Kyoichi Tsuzuki: "Wir reisten zusammen für diese Zeitschrift nach Deutschland, wir verbrachten mehrere Wochen dort. Wir besuchten München, Hamburg und Berlin - noch vor der Maueröffnung war das. Haruki spazierte durch Ost-Berlin, schrieb alles auf. Eine schöne Kurzgeschichte über Deutschland entstand so."
"Lederhosen" heißt sie. Noch während wir plaudern, erwähnt Tsuzuki, Murakami sei gerade in Tokio, sonst wohnt er außerhalb, am Meer, wo er gut laufen könne. Aber gerade erst habe er ihn getroffen, um die Fortsetzung ihres Japanbuches zu planen. Da wird mir klar, viele seiner 50 Bücher sind gar nicht übersetzt.

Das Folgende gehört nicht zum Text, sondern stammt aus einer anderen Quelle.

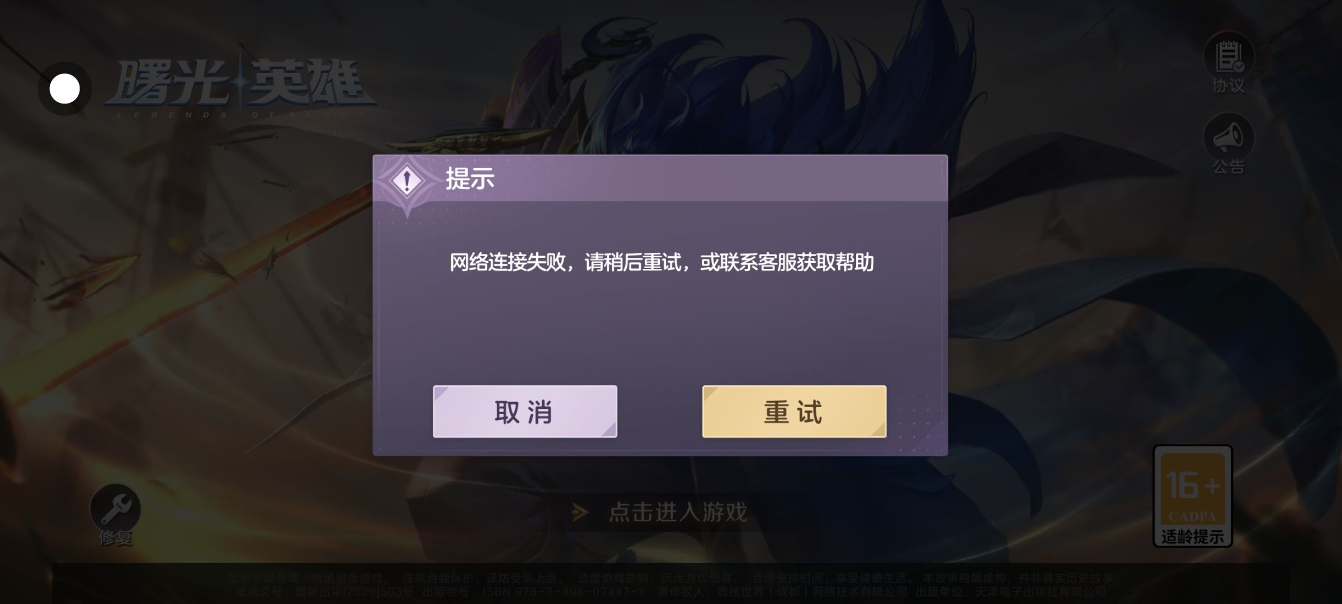The height and width of the screenshot is (604, 1342).
Task: Tap the white floating circle button
Action: pos(65,89)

Trotzdem ist Murakami ein Weltstar. Dabei hält er sich nicht an die Spielregeln des Literaturbetriebs, sondern schreibt und publiziert wann und wo er will. Er ist keinem Verleger treu.
Die japanischen Kritiker verübeln ihm das oft, und so gibt er ihnen auch kaum Interviews. Seine Fans hingegen pflegen Webseiten, in denen minutiös jedes Lied gelistet ist, das in seinen Büchern auftaucht. Sie besuchen die Stätten seines Schaffens, den Stadtteil Sendagaya, wo einst seine Jazz-Bar "Peter Cat" war.
Oder das Baseball-Stadion JinguMae im Zentrum Tokyos. Am 1. April 1978 war Haruki Murakami dort, als sich um 13.30 Uhr sein Leben änderte.
"Es war in genau diesem Moment, dass mich der Gedanke traf: Weißt Du was, Du könntest doch ein Buch schreiben. Ich kann mich noch genau an diesen weiten blauen Himmel erinnern, dieser Duft von frischem Gras und der befriedigende Schlag des Baseballschlägers. In diesem Moment berührte mich etwas vom Himmel, und ich akzeptierte es, was auch immer es war."
Erzählte Murakami 2008 dem amerikanischen Magazin "The New Yorker". Wie er überhaupt in den USA sehr gerne und oft Interviews gibt. In Japan dagegen gilt Murakami als verschlossen und schwierig. Vielleicht gibt sich der Literaturkritiker Motoki Mawatari auch deshalb so wortkarg.
Mawatari: "Am liebsten mag ich sein Buch 'Mister Aufziehvogel'. Es hat einen hohen Grad an Vollkommenheit, den seine anderen Bücher meiner Meinung nach nicht erreichen."
Murakami aber habe diese Distanz zur Öffentlichkeit absichtlich gewählt, sagt Kyoichi Tsuzuki, um in Ruhe schreiben zu können.
Tsuzuki: "Er ist ein lockerer Mensch, überhaupt nicht schwierig. Er will nur nicht einer gewissen Gesellschaft angehören. Er möchte unabhängig sein. Ihm ist seine Arbeit wichtig, nicht das Trinken gehen mit Kritikern und Medienleuten. Darum mag ihn das literarische Umfeld auch nicht so sehr, denn es ist ziemlich offensichtlich, dass er sich davon distanziert."